Lawyers Kyin Win, Khin Htay Kywe and Kyaw Ho, visited the court to file the suit at 11 a.m. on Thursday and Su Nge, the deputy director of the Supreme Court, accepted their documents at 1 p.m.

The leaders were responding to party general secretary Aung San Suu Kyi’s urging for members to continue pursuing legal actions against the junta. Twenty-six members of Parliament elected in the 1990 election, including party chairman Aung Shwe, were listed as plaintiffs in the filing, the spokesman said. Sanchaung Township MP Khin Maung Swe and Kyauktan Township MP, Dr. Than Nyein, who had pushed for the party to re-register with the Election Commission, joined them.

The court would release its decision on whether it will hear the case on April 30 at 1 p.m. If the court accepts the lawsuit, the two cases will be handled individually, the spokesman said.

Although NLD won 392 of 485 seats in the election 20 years ago, the junta has refused to transfer power to the party.

Observers said the action would almost certainly be ineffective as Burmese court decisions were always in step with the junta’s wishes.

Nyan Win said, “All I want to say is that we will take every legal action against injustice.”

NLD had decided against re-registering with the Election Commission because of the junta’s exclusionary electoral laws. Just four of 10 parties that remain remaining from the 1990 election have applied to re-register with the regime’s electoral watchdog.

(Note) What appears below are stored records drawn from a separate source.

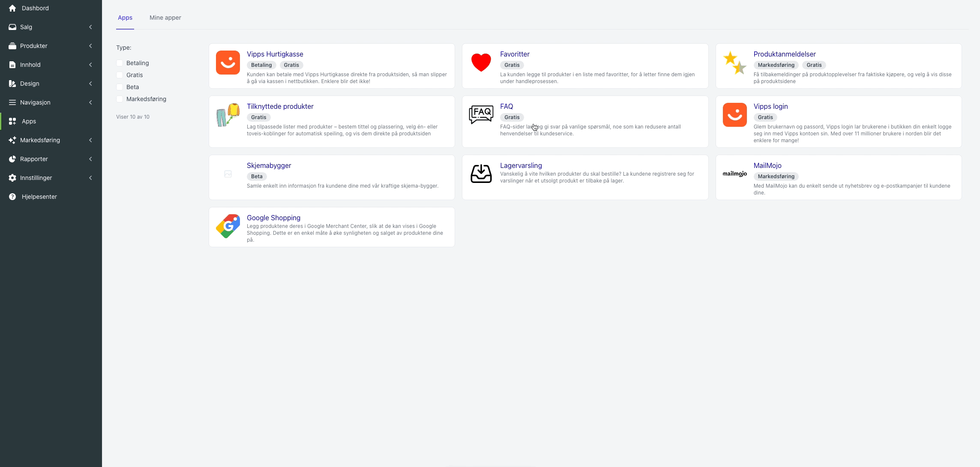980x467 pixels.
Task: Click the red heart Favoritter icon
Action: tap(481, 63)
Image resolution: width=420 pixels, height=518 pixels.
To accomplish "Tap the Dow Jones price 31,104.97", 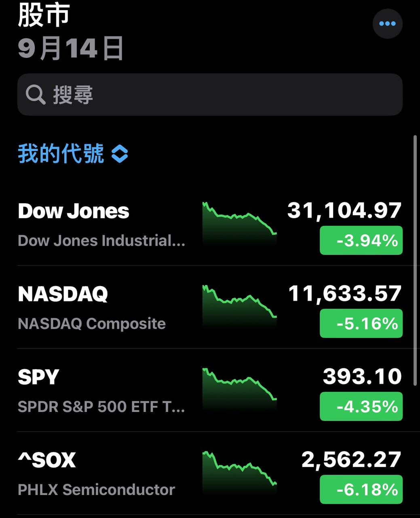I will [344, 210].
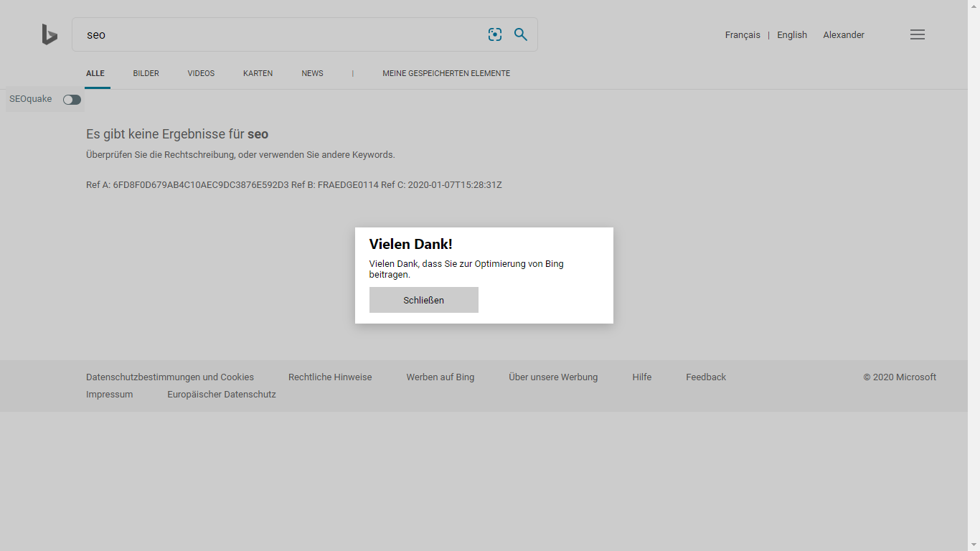Image resolution: width=980 pixels, height=551 pixels.
Task: Click the Alexander account name
Action: click(844, 35)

According to the party registration law for the 2010 election, existing parties and new parties must register before May 6. If they fail to do so, they will be dissolved.

Social work to go on without party’s name, NLD says

New Delhi (Mizzima) – The main opposition party, the National League for Democracy, will carry out social work among the people by officially registered with the authority concerned, but not in the party’s name, the party’s vice-chairman says.

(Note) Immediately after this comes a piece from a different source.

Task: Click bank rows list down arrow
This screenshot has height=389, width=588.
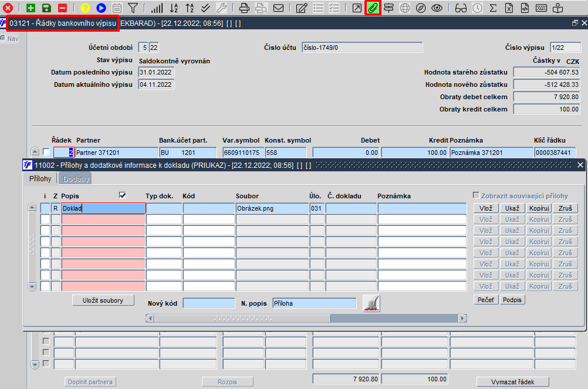Action: pyautogui.click(x=35, y=364)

National League for Democracy (NLD) vice-chairman Tin Oo told Mizzima the group would avoid using any name containing “NLD”.
“We won’t take names like Social Aid Group NLD or Legal Aid Group NLD. If we took such names … the authority concerned would not accept [registration] by accusing us of conducting party activities under these names. It would be against the law,” he said.

The party’s Central Executive Committee (CEC) meeting held at party headquarters in Bahan Township today passed the resolution. It was attended by all members except party general secretary Aung San Suu Kyi, who is under house arrest, and other sick members, chairman Aung Shwe and secretary U Lwin. Committee member Lun Tin was also absent.

“We need to be registered under the existing ‘Associations Act’ in Burma … Even if we cannot register our work, we shall continue our work based on our own spirit and will”, Tin Oo said.

NLD party has decided pulled out of the elections and said it would start social work after May 6 when the party expires as a legal entity under the new electoral laws.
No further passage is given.